● **What you need to do**
Write out exactly the lines of the material below, beginning at the top and ending at the line that contains "Instagram (799, 1878)".

---------- Records to process ----------

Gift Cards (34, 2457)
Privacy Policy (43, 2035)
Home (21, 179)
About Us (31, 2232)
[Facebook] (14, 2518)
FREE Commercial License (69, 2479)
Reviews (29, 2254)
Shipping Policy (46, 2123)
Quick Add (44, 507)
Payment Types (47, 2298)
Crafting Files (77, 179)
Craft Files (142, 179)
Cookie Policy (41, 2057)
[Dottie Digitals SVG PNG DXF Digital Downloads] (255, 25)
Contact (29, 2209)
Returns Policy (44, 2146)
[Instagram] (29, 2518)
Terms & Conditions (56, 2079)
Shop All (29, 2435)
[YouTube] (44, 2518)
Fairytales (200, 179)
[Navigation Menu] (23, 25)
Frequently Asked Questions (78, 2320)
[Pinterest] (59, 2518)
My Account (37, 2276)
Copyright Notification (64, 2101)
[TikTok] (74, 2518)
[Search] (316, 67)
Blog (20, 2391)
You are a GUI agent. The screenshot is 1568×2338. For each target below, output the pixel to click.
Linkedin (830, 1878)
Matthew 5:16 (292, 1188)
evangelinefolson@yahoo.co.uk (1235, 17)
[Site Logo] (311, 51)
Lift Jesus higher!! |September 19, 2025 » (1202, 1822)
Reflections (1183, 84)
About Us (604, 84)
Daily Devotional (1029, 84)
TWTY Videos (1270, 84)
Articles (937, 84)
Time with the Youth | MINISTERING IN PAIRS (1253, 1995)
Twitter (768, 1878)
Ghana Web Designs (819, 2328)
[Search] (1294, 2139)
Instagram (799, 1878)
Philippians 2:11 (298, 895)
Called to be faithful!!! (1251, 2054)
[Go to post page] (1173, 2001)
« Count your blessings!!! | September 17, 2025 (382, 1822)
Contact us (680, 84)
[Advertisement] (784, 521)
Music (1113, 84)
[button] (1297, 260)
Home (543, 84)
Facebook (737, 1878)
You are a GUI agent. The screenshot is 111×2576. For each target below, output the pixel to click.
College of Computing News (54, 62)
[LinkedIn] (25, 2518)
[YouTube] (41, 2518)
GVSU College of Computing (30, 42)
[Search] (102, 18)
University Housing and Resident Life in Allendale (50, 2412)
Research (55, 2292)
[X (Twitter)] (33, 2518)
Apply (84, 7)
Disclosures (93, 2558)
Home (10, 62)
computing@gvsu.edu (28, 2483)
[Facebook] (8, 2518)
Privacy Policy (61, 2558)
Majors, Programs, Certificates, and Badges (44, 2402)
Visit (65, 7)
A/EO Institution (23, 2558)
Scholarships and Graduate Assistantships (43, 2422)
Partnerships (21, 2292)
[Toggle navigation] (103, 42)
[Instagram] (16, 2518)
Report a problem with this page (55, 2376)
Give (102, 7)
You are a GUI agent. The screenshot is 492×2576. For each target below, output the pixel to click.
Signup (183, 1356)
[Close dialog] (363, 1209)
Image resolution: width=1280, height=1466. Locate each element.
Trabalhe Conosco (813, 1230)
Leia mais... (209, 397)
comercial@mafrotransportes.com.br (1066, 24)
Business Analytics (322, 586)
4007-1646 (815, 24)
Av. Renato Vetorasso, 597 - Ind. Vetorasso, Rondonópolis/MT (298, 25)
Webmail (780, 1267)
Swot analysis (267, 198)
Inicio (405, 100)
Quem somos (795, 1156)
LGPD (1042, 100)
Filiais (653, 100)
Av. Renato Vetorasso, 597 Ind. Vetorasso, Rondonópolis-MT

----------

● **Answer for this exercise**
Gift Cards (34, 2457)
Privacy Policy (43, 2035)
Home (21, 179)
About Us (31, 2232)
[Facebook] (14, 2518)
FREE Commercial License (69, 2479)
Reviews (29, 2254)
Shipping Policy (46, 2123)
Quick Add (44, 507)
Payment Types (47, 2298)
Crafting Files (77, 179)
Craft Files (142, 179)
Cookie Policy (41, 2057)
[Dottie Digitals SVG PNG DXF Digital Downloads] (255, 25)
Contact (29, 2209)
Returns Policy (44, 2146)
[Instagram] (29, 2518)
Terms & Conditions (56, 2079)
Shop All (29, 2435)
[YouTube] (44, 2518)
Fairytales (200, 179)
[Navigation Menu] (23, 25)
Frequently Asked Questions (78, 2320)
[Pinterest] (59, 2518)
My Account (37, 2276)
Copyright Notification (64, 2101)
[TikTok] (74, 2518)
[Search] (316, 67)
Blog (20, 2391)
You are a GUI agent. The screenshot is 1568×2338. For each target below, output the pixel to click.
Linkedin (830, 1878)
Matthew 5:16 (292, 1188)
evangelinefolson@yahoo.co.uk (1235, 17)
[Site Logo] (311, 51)
Lift Jesus higher!! |September 19, 2025 » (1202, 1822)
Reflections (1183, 84)
About Us (604, 84)
Daily Devotional (1029, 84)
TWTY Videos (1270, 84)
Articles (937, 84)
Time with the Youth | MINISTERING IN PAIRS (1253, 1995)
Twitter (768, 1878)
Ghana Web Designs (819, 2328)
[Search] (1294, 2139)
Instagram (799, 1878)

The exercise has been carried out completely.